In the Greek both Joshua and Jesus are exactly the same, Iesous. But when referring to the Messiah, they translated Yeshua the Messiah’s name as Jesus. Why? They took the Greek word Iesous and transliterated it to English, Jesus. When Joshua is mentioned in the New Covenant, they do not translate his name as Jesus, even though in the Greek it is the same, but they use the Hebrew transliteration—Joshua—leaving us to think they are two different names. As a result, we lose the Jewish character of Jesus’ name. Joshua is seen as Jewish, and the Jewish Messiah appears as something other.

Yeshua or Yehoshua?

Now, some have claimed that his name was never Yeshua, but Yehoshua all the time. Indeed, the original name was Yehoshua. However we see that it was shortened to Yeshua in the later books of the Hebrew Bible. The name for the high priest to which Zechariah refers, is spelled Yeshoshua in Zechariah, but the same high priest is referred to as Yeshua in Ezra and Nehemiah. (See Nehemiah 7:7 and Ezra 2:2 for examples).

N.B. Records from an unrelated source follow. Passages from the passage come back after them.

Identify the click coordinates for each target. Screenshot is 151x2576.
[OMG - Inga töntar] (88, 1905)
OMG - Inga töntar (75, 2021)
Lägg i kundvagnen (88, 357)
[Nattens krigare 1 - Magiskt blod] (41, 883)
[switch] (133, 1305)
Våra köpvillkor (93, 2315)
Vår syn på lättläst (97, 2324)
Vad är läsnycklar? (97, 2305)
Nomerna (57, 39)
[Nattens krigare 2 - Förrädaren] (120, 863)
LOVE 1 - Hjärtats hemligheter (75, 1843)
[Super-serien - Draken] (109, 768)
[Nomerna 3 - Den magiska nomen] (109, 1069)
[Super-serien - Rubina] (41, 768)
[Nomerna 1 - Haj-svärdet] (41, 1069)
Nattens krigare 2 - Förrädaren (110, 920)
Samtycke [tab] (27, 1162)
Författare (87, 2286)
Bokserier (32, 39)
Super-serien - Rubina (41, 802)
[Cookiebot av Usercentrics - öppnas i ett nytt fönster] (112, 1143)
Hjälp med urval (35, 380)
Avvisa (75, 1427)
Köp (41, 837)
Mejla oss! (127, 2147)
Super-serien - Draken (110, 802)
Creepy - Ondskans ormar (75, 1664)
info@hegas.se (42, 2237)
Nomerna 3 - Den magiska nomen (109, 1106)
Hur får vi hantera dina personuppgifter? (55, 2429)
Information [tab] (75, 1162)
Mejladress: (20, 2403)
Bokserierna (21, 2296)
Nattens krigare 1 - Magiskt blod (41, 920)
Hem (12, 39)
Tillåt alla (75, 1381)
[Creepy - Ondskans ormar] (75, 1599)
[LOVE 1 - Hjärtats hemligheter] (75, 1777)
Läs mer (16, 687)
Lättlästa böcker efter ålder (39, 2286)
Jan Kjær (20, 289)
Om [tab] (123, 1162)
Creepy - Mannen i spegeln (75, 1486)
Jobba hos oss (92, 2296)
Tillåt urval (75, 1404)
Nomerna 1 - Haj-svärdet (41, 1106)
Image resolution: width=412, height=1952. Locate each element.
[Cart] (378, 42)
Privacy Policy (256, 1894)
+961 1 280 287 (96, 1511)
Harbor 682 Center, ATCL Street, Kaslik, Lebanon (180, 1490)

So it appears that the name changed over time from Yehoshua to Yeshua. Yehoshua appears over 200 times and Yeshua appears 29 times in the Hebrew bible. But here is the real proof that the named changed in pronunciation and spelling. Joshua son of Nun, Moses’ successor is referred in Nehemiah, no as Yehoshua son of Nun יְהוֹשֻׁ֣עַ בִּן־נ֗וּן but as Yeshua son of Nun יֵשׁ֨וּעַ בִּן־נ֥וּן. By the time Yeshua was born, it is probable that Yeshua had replaced Yehoshua completely. But the meaning remained, Yahweh is salvation/Yahweh saves.

Just a quick closing comment. My goal is not to get everyone in the world to refer to the Messiah by His Hebrew name. For someone who has been communing with Jesus for years and loves that name, it would be the height of arrogance for one to expect them to stop using the Greek/English version. I am confident that Yeshua receives all praise from pure hearted believers in whatever language in which they worship him.